Another way to check for outliers is by standardising the variables of interest. Standardising in the process of transforming a variable to have a mean of 0 and a standard deviation of 1. It is done by standardising each value in the variable as shown below:

\[z=\frac{\bar{X}-\mu}{\sigma}\] Where:

\(z\) is the transformed observation
\(\bar{X}\) is the observation (observation in the income variable)
\(\mu\) is the mean of the variable (income mean)
\(\sigma\) is the standard deviation (standard deviation of income variable)

We standardise the variable and then consider any standard value (z-score) above 3 or below -3 to be an outlier. This can be achieved with the scale() function in R. Use the code below to check for outliers using this approach.

# Scale the value variable to give standard value

standard_value <- scale(raw_energy_data$income)

# Check for values greater than 3
standard_value[standard_value > 3]

# check for scores smaller than -3
standard_value[standard_value < -3]

Finally, given that we have used multiple approaches to visualise and assess our data, we can choose to remove outliers by using the dplyr::filter() function as shown below:

# Create a new column using mutate()
# standardised income variable as shown above 
# Keep all observation with a standard value less than 3 and greater than -3 using filter()

energy_data <- raw_energy_data %>%
  mutate(scaled_income = scale(income)) %>%
  filter(scaled_income < 3) %>% 
  filter(scaled_income > -3)

Our dataset is reduced to 1126 observation. You can check the difference between scaled and unscaled income variable in energy_data below:

# Our dataset is reduced to 1126 observations

nrow(energy_data)

# See the difference between scaled and unscaled data 
# Using sample() function 
# Sample of 10 observation of unscaled income

sample(energy_data$income, 10)

# Sample of 10 observation of scaled income

sample(energy_data$scaled_income, 10)

4.1.2.1 Exercise

Exercise
Show Answer

Create a boxplot of the consumption variable in energy_dataand check if there any potential outliers?
Standardise the consumption variable in energy_data and find the outliers (Hint: Standardised values greater than 3 and less than -3 are considered outliers)

Create a boxplot of the consumption variable in energy_dataand check if there any potential outliers?

# Create a boxplot
# Add whiskers 

ggplot2::ggplot(energy_data) +
                aes(x = consumption) + 
                geom_boxplot() +
                labs(x="Consumption") +
                ggtitle("Boxplot of Consumption") +
                theme(plot.title = element_text(hjust = 0.5)) +
                stat_boxplot(geom = 'errorbar',width = 0.2)

# For older version R you will get error
# so use cord_flip() to flip your coordinates

alternative <- ggplot2::ggplot(raw_energy_data) +
aes(y=consumption) +
coord_flip() +
geom_boxplot() +
labs(x="Consumption") +
ggtitle("Boxplot of Consumption") +
theme(plot.title = element_text(hjust =0.5)) +
stat_boxplot(geom = 'errorbar',width = 0.2)
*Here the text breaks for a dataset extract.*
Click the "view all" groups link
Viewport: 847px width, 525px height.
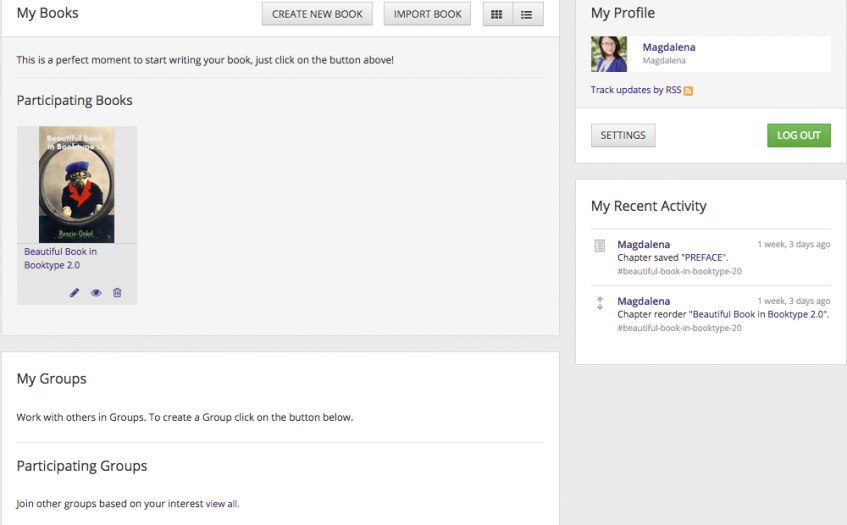tap(221, 504)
As you can see there are few potential outliers, we will standardise the consumption variable and confirm it.

Standardise the consumption variable in energy_data and find the outliers (Hint: Standardised values greater than 3 and less than -3 are considered outliers)

# Scale the value variable to give standard value
standard_value <- scale(raw_energy_data$consumption)

# Check for values greater than 3
standard_value[standard_value > 3]

# check for scores smaller than -3
standard_value[standard_value < -3]

We will not filter our data because it is not considered as good practice to remove values from your response (dependent) variable in exploratory data analysis. This concludes the cleaning that we need to do with our data. From now on, we can refer to the cleaned data set simply as energy_data.

4.2 Categorical variables

Categorical variables contain a finite number of categories or distinct groups. Categorical data might not have a logical order for example gender and material type. In energy_data there are several categorical variables such as property_type, tenure and country. The property_type variable contains the type of property such as semi-detached, mid-terraced, etc. as observations. We can explore the count of the unique number of levels of this variable by running the code shown below:

# Counting six values with dplyr
# This operation gets us the count for each level in descending order

energy_data %>% count(property_type) %>% arrange(desc(n))

4.2.1 Exercise

Exercise
Show Answer

Create a frequency table of the tenure variable in the cleaned energy_data.

Create a frequency table of thetenure variable in the cleaned energy_data.

# Frequency of property type by
# Aggregating the data using group_by()

energy_data %>% group_by(tenure) %>% count()

4.2.2 Plotting categorical variables

We can also plot variables that have discrete values and different levels. Let’s examine the variable property_type from energy_data using a bar chart as shown below:

# Creating a bar chart 
# With angled axis labels

ggplot2::ggplot(data = energy_data) + 
                aes(x = property_type) +
                geom_bar() + 
                labs(x="Type of Property", y ="Count") +             
                ggtitle("Frequency of Different Property Type") +                    
                theme(plot.title = element_text(hjust = 0.5),
                      axis.text.x = element_text(angle = 45, hjust = 1))

This bar chart shows that the most frequent property type is the end terrace house, and that semi-detached houses are the least common. There are 50 NA which means that there are 50 unknown property types in the energy dataset (we converted unknowns to NA in Finding missing values section), it could be because either their type of property didn’t fit into any of the categories or they might be an actual missing value.

4.2.3 Exercise

Exercise
Show Answer

Create a bar chart of the property_age variable in energy_data.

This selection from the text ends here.